La Cour avait en début de mois déclaré qu’en raison de l’absence de contact avec l’une des deux parties, le GRK, elle ne pouvait se prononcer sur la constitutionnalité du référendum du 25 septembre. Mais le 6, sur requête du gouvernement, elle a émis une décision basée sur l'article 1 de la Constitution mentionnant «l'unité de l'Irak», selon laquelle aucune région ni province irakienne ne peut faire sécession, puis le 20, toujours sur la base de l’article 1, contredisant sa décision précédente, elle a déclaré le référendum inconstitutionnel.

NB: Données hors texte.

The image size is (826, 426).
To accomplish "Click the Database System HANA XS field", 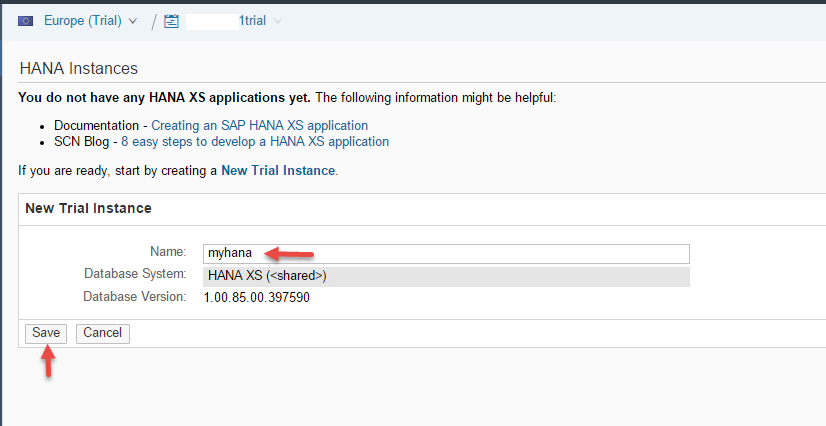I will [446, 276].
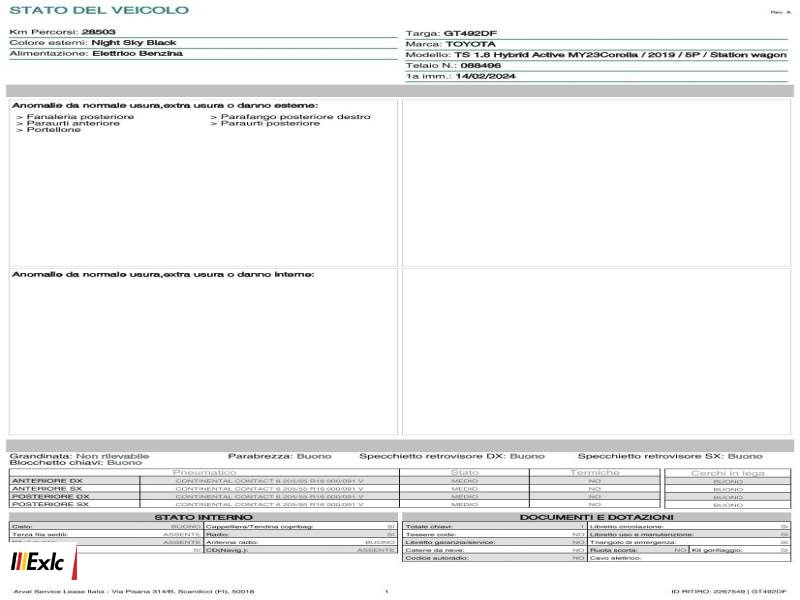Screen dimensions: 800x600
Task: Select the Fanaleria posteriore anomaly entry
Action: (75, 116)
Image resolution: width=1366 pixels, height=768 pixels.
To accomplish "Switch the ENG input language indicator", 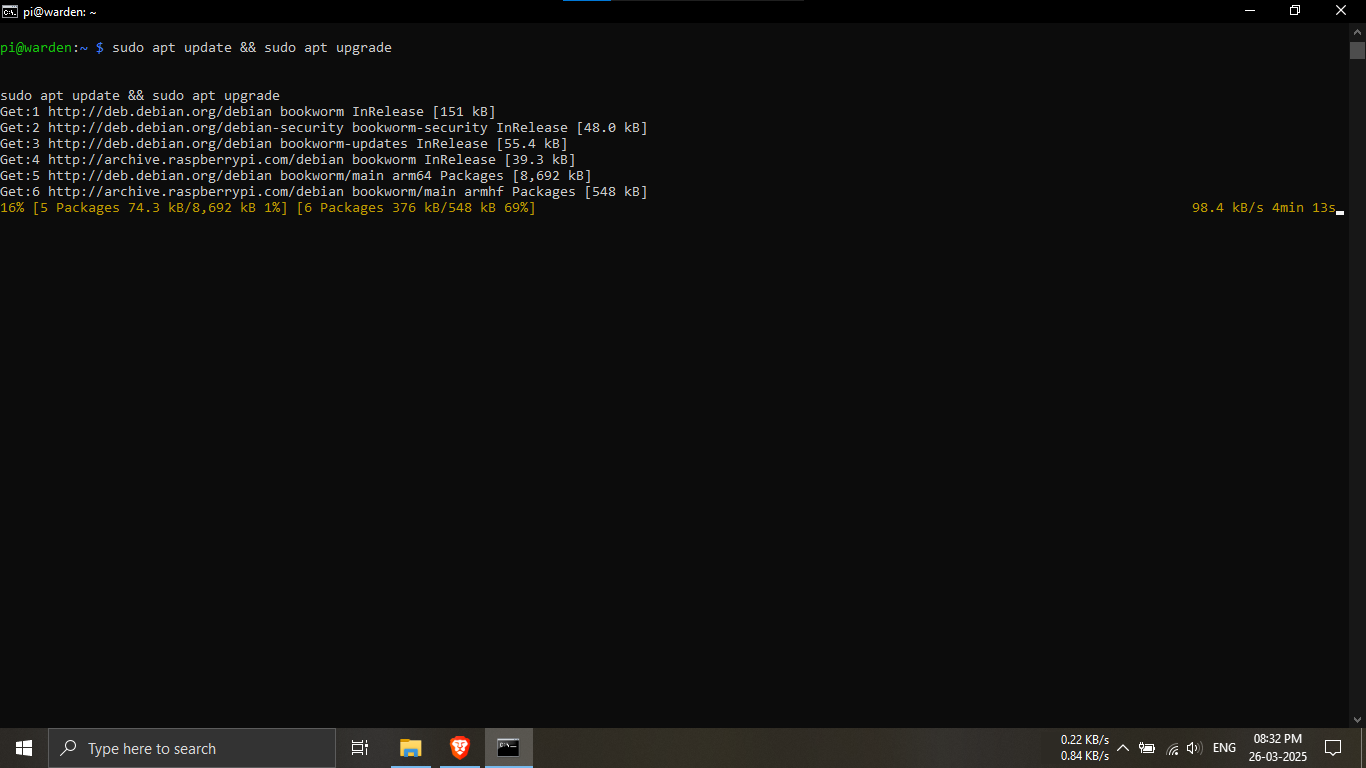I will coord(1224,748).
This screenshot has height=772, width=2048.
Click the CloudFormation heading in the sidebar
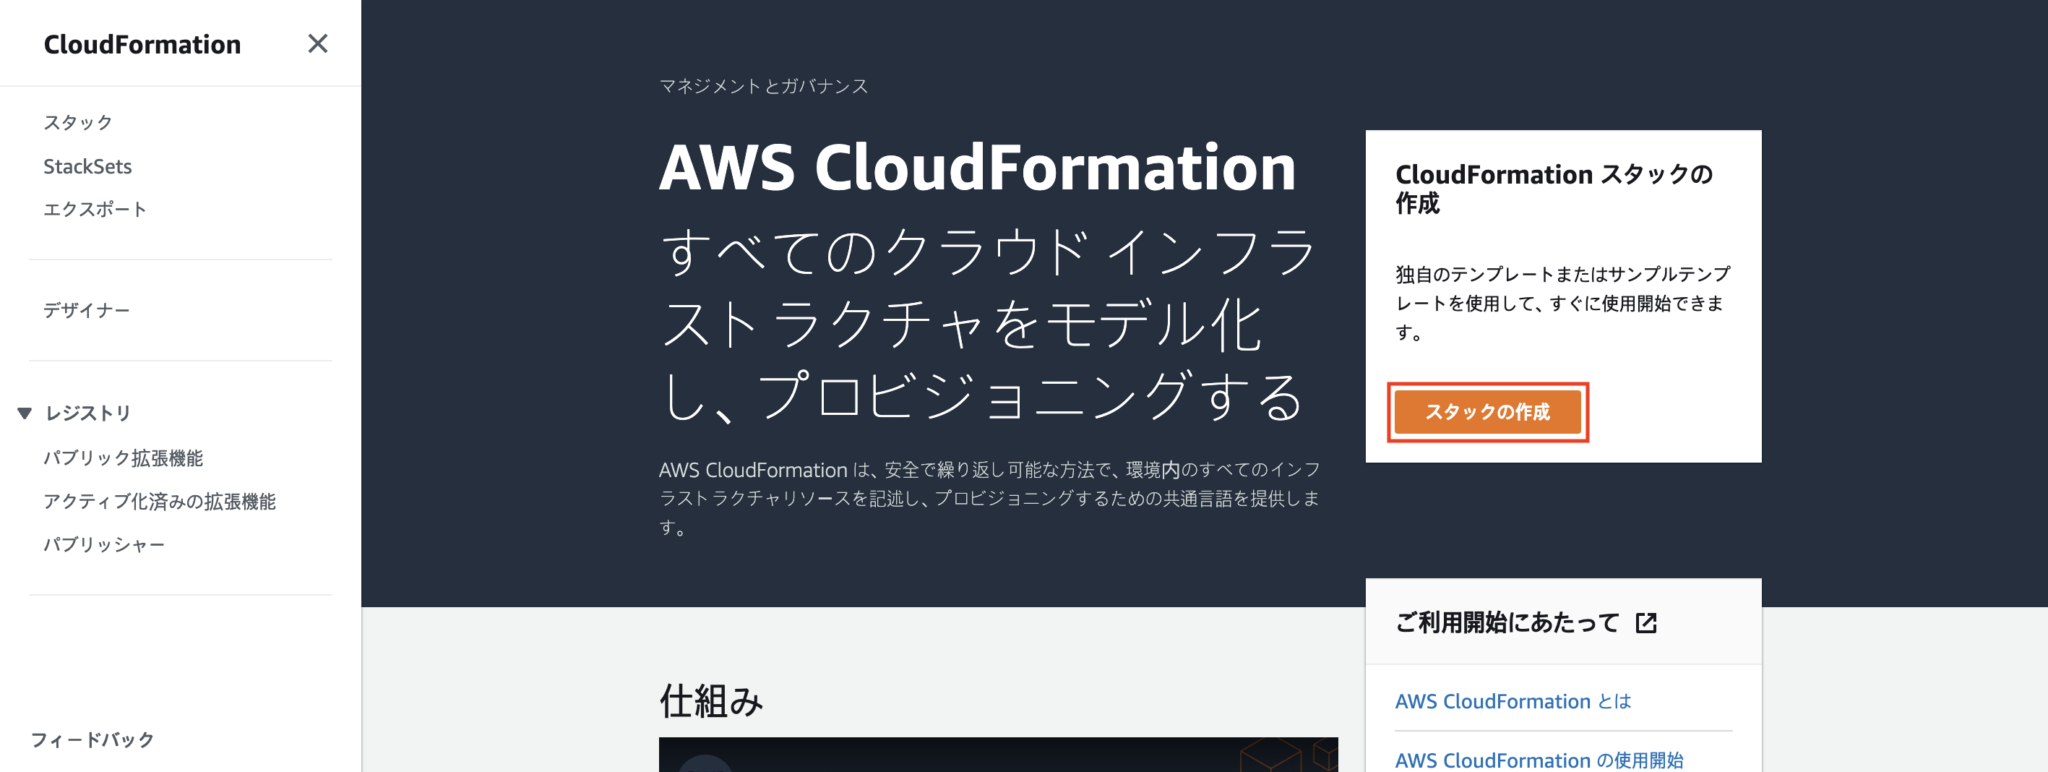(142, 44)
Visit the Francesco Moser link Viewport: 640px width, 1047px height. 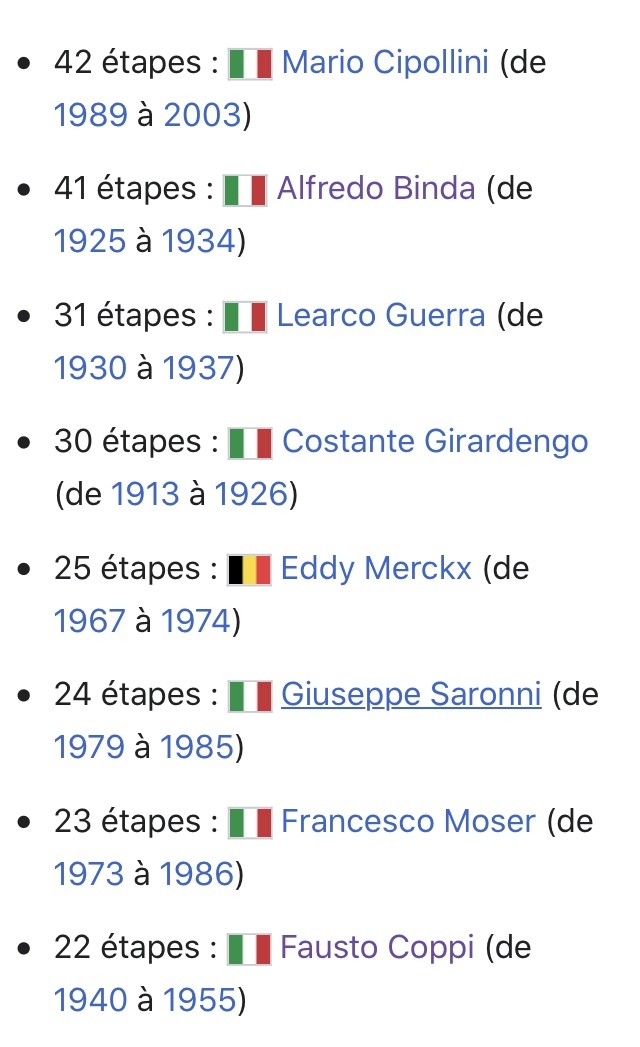pos(408,822)
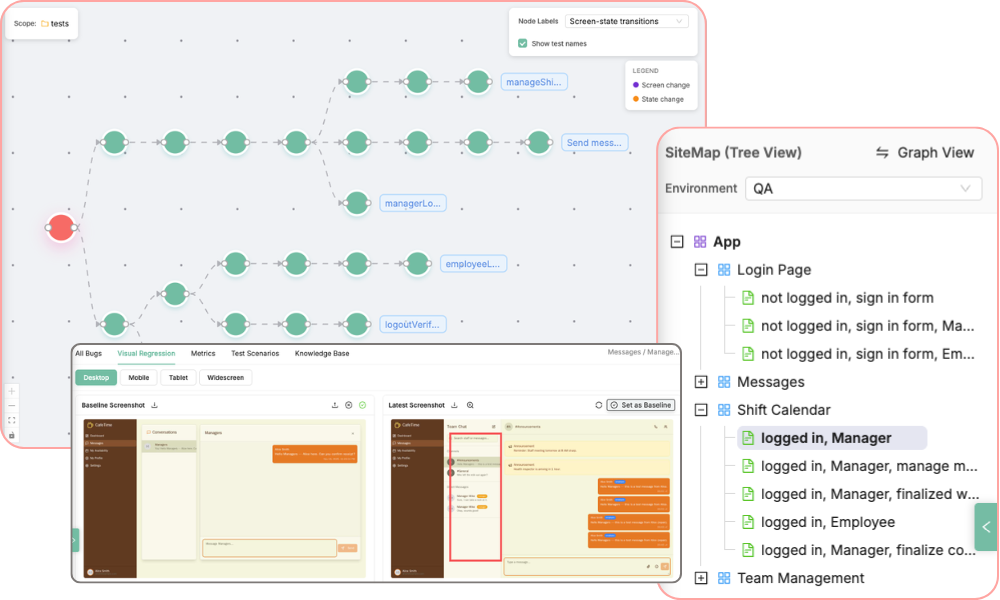Switch to the Metrics tab
1000x600 pixels.
(x=203, y=353)
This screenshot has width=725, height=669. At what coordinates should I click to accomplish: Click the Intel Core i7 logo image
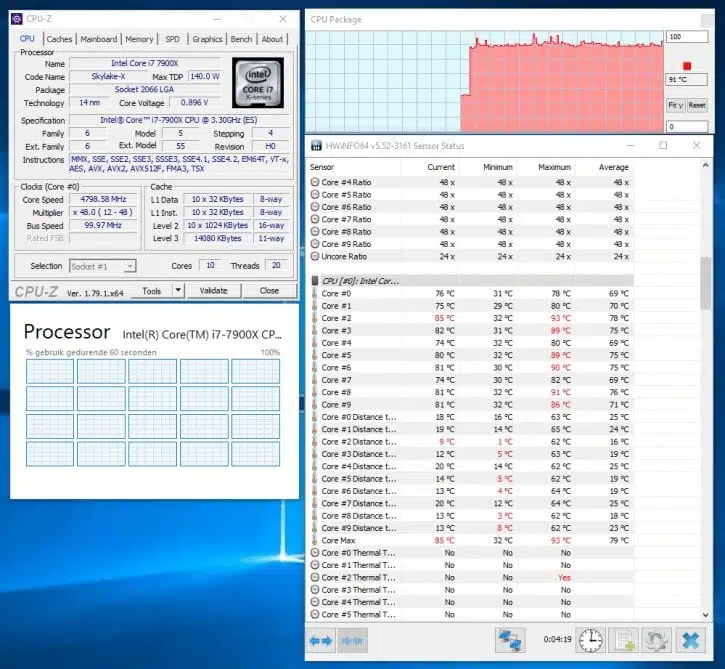point(258,83)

La décision prévoit en outre d'«annuler l'ensemble des conséquences et des résultats qui en ont découlé».

Le 27, le Premier ministre kurde Nechirvan Barzani a dénoncé une décision «unilatérale» prise sans entendre le GRK, mais a déclaré que celui-ci la respecterait et s’est déclaré «prêt au dialogue». Il a aussi demandé sur la base de «l’annulation des conséquences» du référendum l’annulation de toutes les mesures punitives prises depuis celui-ci, et a appelé à «appliquer la Constitution dans sa totalité» (sous-entendu, pas uniquement les articles sélectionnés par M. Abadi pour justifier les sanctions anti-kurdes…). Il a enfin déclaré: «Ils nous demandent de leur transférer le contrôle des postes-frontières et des aéroports. […] Nous n'avons pas de problème avec une supervision [de Bagdad]. Mais est-ce que cela signifie que les Kurdes travaillant aux postes-frontières et aux aéroports ne sont pas des Irakiens ou bien que Bagdad ne veut employer que des personnes parlant arabe?»